Sr. Consultant

Position Overview

Syner-G is seeking a Sr, Consultant specializing in oligonucleotides and peptides with a minimum of ten years of experience. The ideal candidate will have a deep understanding of current regulatory guidance and a proven ability to work cross-functionally within a Chemistry, Manufacturing, and Controls (CMC) team. This role requires strong interpersonal skills, the ability to operate independently with minimal supervision, and experience across all phases of clinical development.
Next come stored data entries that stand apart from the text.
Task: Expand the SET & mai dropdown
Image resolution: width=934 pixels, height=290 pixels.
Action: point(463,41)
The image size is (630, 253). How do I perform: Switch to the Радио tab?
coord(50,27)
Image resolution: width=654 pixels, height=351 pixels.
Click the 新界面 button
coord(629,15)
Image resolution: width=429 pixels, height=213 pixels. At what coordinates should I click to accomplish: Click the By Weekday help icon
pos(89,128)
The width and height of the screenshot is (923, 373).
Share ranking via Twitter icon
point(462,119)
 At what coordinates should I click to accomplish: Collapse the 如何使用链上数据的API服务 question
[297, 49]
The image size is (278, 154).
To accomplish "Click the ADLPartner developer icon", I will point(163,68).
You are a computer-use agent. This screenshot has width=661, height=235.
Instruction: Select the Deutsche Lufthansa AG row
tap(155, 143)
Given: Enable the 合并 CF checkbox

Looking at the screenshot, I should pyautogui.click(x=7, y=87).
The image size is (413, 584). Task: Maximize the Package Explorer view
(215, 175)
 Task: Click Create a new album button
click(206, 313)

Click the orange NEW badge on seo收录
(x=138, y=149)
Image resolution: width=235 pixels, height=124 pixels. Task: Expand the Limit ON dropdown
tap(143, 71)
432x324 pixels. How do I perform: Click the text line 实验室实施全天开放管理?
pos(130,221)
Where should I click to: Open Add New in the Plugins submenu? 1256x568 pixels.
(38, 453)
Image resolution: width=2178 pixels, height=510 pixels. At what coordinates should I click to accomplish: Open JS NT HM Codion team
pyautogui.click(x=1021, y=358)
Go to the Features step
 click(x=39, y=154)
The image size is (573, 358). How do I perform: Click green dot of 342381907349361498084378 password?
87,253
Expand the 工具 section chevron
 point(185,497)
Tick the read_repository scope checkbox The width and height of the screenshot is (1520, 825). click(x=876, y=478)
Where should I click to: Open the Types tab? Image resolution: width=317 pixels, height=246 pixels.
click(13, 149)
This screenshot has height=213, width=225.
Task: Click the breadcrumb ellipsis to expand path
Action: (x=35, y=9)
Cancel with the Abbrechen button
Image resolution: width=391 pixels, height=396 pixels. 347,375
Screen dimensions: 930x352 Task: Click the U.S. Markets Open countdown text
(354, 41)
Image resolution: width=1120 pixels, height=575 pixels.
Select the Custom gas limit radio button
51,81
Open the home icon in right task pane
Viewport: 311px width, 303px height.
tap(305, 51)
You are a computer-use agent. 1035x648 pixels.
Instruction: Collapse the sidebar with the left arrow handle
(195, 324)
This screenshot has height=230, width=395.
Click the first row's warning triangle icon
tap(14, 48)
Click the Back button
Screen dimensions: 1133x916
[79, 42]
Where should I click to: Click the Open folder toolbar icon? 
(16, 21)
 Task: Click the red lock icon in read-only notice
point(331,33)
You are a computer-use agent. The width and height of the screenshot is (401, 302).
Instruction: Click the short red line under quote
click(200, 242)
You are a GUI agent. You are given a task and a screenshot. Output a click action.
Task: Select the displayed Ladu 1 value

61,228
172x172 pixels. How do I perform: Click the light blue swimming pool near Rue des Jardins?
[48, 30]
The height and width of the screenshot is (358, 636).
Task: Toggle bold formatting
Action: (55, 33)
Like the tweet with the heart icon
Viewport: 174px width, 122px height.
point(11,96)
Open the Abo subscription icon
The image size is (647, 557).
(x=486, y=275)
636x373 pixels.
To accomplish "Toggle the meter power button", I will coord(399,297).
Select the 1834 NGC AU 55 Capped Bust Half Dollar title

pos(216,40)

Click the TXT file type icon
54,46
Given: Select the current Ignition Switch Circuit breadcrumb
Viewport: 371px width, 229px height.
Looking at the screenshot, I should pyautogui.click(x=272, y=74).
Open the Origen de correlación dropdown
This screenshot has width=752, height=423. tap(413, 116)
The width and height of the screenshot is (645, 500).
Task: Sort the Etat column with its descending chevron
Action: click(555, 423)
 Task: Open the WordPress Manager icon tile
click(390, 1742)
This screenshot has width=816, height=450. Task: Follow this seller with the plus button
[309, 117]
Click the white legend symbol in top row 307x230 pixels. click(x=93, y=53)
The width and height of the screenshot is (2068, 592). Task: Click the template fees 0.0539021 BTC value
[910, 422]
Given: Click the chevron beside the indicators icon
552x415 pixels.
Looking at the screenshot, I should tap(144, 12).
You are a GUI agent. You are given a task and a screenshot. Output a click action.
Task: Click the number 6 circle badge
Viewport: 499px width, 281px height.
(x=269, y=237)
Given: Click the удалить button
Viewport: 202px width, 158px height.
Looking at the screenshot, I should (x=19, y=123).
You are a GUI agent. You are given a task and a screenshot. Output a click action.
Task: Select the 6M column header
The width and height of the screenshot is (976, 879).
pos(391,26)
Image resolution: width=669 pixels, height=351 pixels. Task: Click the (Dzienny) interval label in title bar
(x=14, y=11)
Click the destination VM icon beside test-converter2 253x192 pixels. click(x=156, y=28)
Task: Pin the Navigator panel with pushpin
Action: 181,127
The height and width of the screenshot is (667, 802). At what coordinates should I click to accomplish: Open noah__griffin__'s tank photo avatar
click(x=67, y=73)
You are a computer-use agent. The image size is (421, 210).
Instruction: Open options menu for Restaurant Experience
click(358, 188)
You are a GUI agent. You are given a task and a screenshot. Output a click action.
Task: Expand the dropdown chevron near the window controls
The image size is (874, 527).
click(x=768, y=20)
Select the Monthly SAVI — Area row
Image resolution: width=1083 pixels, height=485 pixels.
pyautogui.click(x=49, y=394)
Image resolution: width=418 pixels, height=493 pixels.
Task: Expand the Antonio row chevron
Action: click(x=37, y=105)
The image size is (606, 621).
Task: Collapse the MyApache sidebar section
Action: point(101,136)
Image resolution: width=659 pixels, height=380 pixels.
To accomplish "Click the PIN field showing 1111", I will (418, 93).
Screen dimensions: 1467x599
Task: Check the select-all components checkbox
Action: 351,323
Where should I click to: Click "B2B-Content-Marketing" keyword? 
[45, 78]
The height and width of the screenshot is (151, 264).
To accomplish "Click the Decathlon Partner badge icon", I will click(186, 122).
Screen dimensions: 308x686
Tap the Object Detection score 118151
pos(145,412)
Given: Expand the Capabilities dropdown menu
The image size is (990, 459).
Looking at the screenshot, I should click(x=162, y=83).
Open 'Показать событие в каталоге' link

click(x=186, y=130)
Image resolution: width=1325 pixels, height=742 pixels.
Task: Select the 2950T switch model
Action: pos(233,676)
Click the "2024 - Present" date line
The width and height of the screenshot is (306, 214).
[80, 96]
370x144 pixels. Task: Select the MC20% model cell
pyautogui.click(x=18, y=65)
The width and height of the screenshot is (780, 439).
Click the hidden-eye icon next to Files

A PhD in a relevant field is preferred.

Key Responsibilities

• Oversee the design, validation, and execution of analytical methods for oligonucleotides and peptides.
• Perform characterization, stability testing, and process control strategies for oligonucleotide and peptide products.
• Manage the transfer of phase appropriate analytical methods to trusted CDMO partners and draft all necessary comparability protocols.
• Ensure all analytical activities comply with current regulatory guidelines (FDA, EMA, and, ICH).
• Prepare and review regulatory submissions, including INDs and CTAs, with a focus on analytical methodologies.
• Collaborate effectively with CMC teams; including, formulation scientists, drug substance scientists, quality assurance, and regulatory affairs.
• Communicate analytical findings and strategies clearly to stakeholders, ensuring alignment on project goals.
• Support all phases of clinical development by providing analytical insights and data to inform decision-making.